**What is expected:** Each line of the material holding the word "Select" must be identified and copied.

**Data records:**

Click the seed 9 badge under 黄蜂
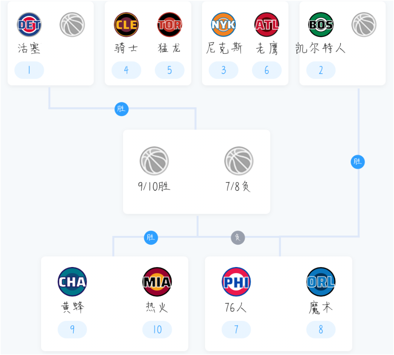 (x=72, y=330)
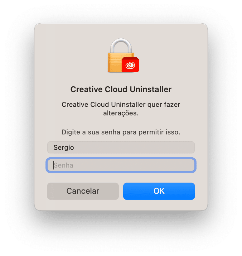
Task: Click the 'quer fazer alterações' message text
Action: 121,109
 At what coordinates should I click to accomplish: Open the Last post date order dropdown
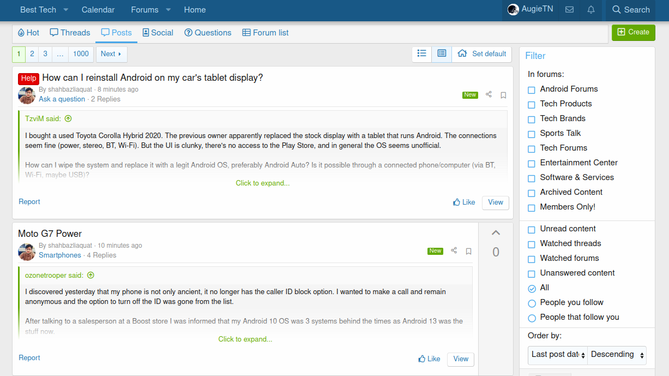pos(557,355)
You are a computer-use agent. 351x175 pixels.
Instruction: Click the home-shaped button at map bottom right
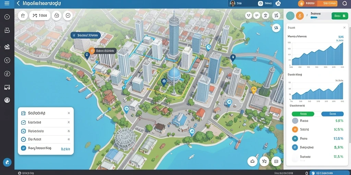(x=253, y=161)
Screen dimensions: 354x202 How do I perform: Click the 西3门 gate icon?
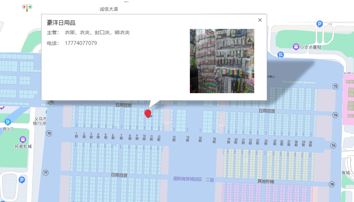(8, 122)
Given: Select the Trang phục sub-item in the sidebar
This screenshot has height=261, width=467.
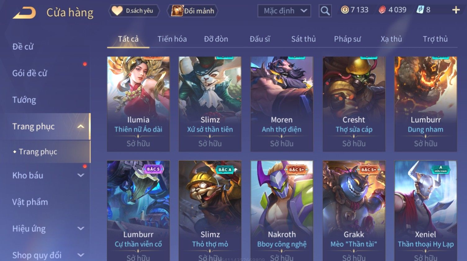Looking at the screenshot, I should (x=38, y=151).
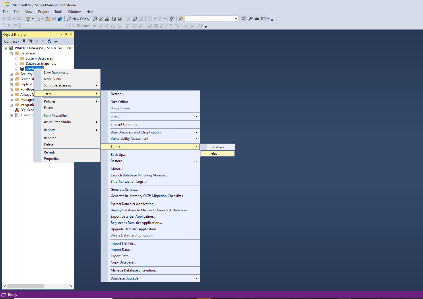This screenshot has height=299, width=423.
Task: Refresh Object Explorer with the refresh icon
Action: 49,42
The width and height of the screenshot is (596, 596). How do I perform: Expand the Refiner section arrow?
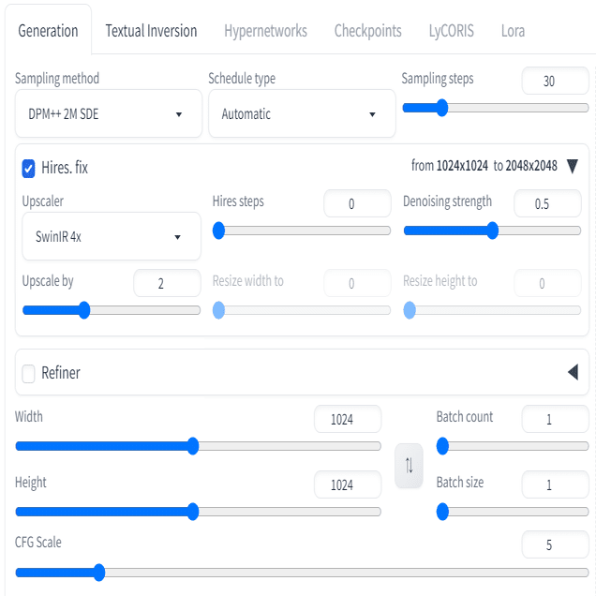point(573,372)
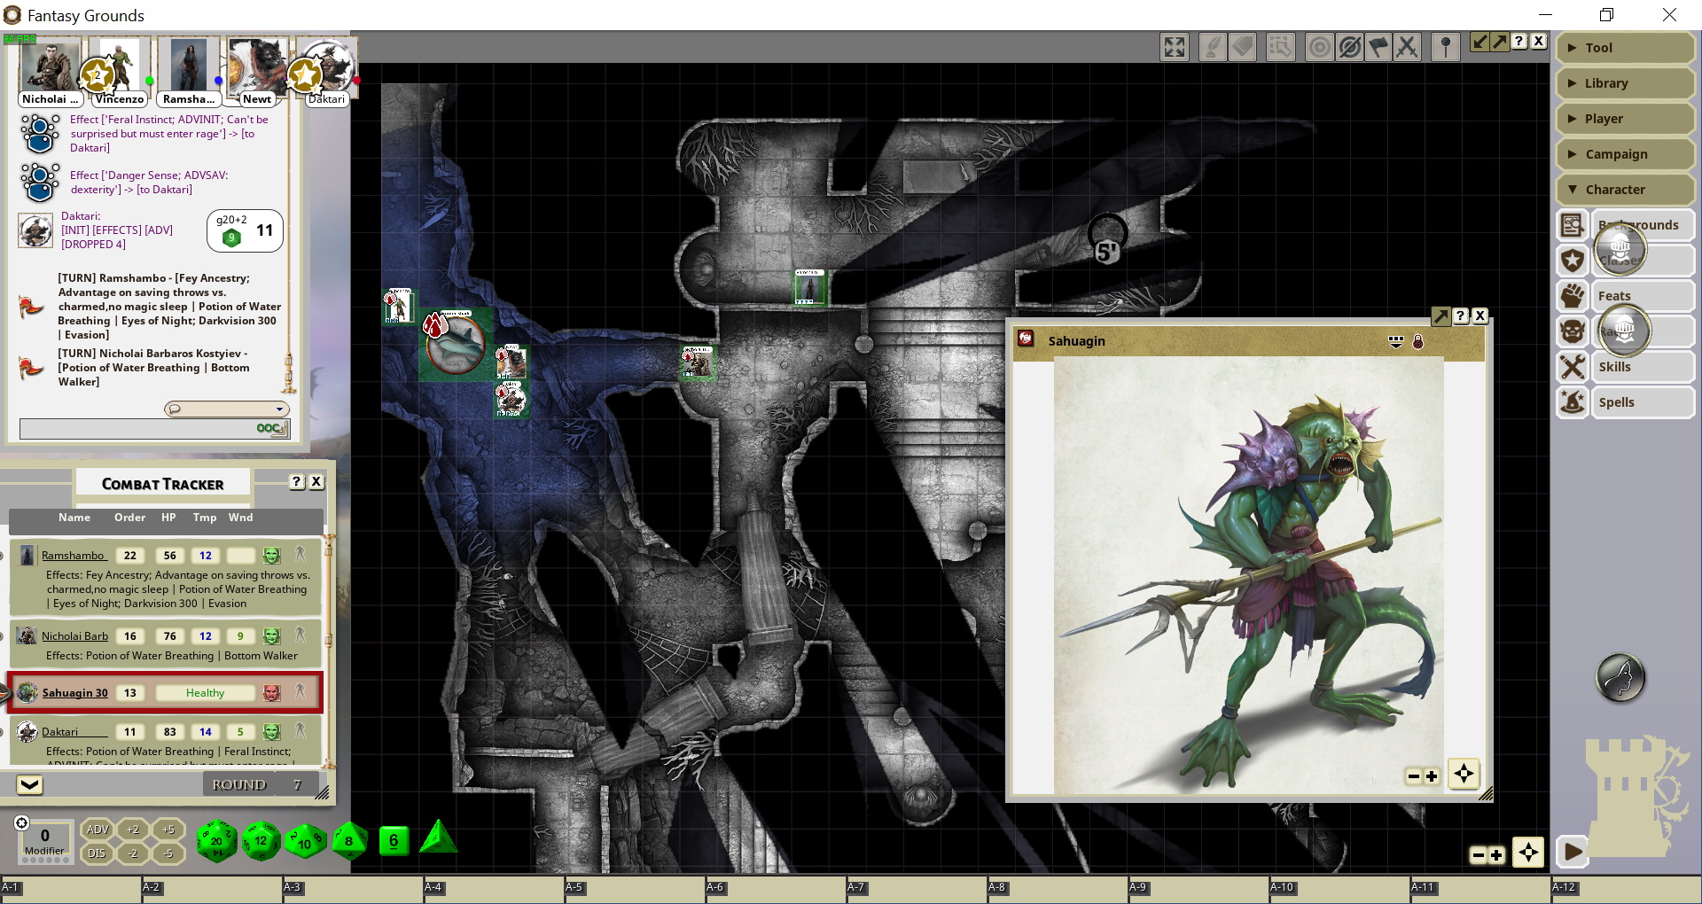This screenshot has width=1702, height=904.
Task: Expand the Library sidebar section
Action: click(x=1624, y=83)
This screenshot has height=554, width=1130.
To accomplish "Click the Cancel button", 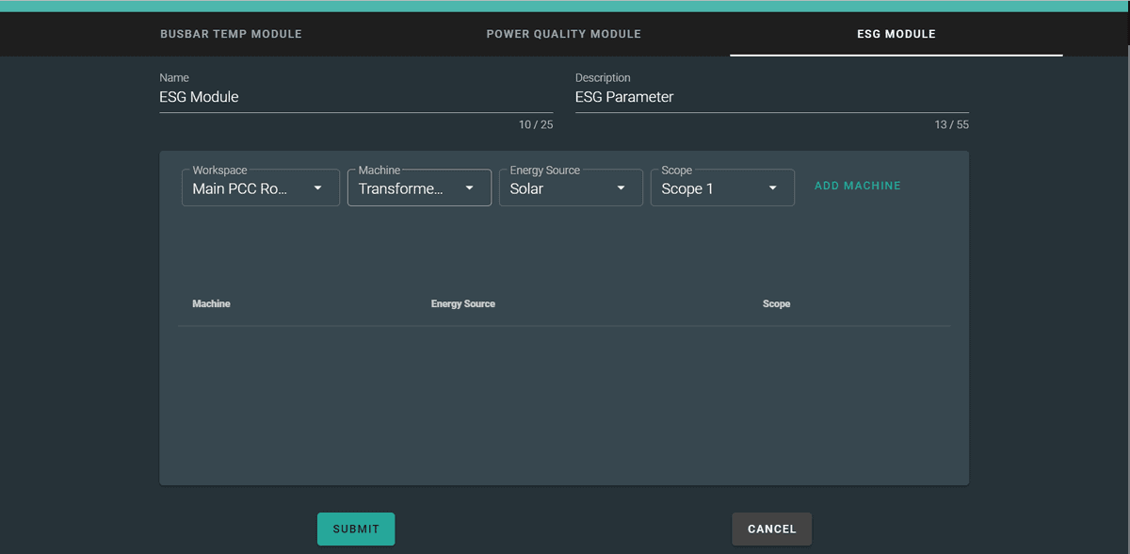I will coord(771,529).
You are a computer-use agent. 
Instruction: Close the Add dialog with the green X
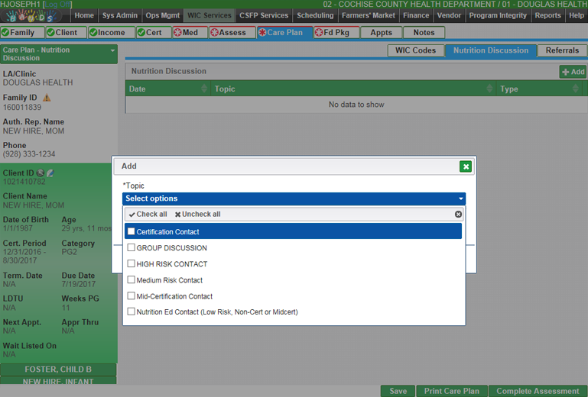[x=466, y=166]
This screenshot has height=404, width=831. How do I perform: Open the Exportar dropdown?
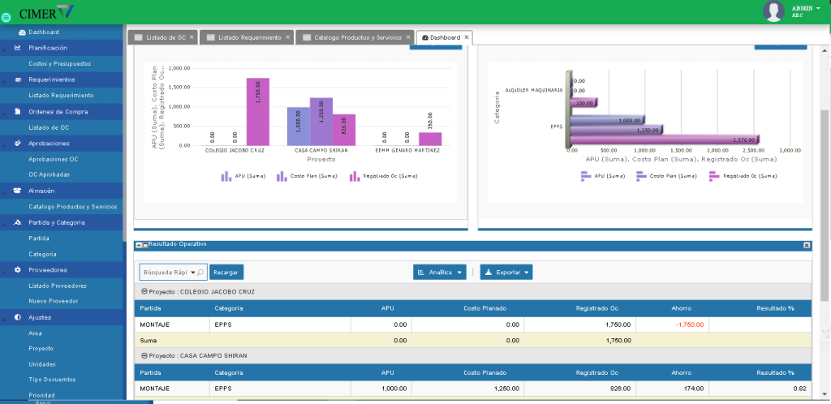point(506,273)
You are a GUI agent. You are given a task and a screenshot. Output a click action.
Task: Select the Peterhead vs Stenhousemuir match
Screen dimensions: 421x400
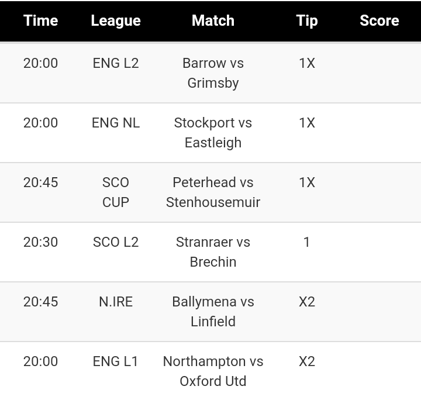tap(213, 192)
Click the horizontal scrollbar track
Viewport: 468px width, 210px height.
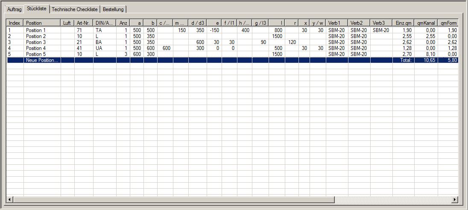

**Task output:**
Given: Select the Trang phục sub-item in the sidebar
Task: Select the Peterhead vs Stenhousemuir match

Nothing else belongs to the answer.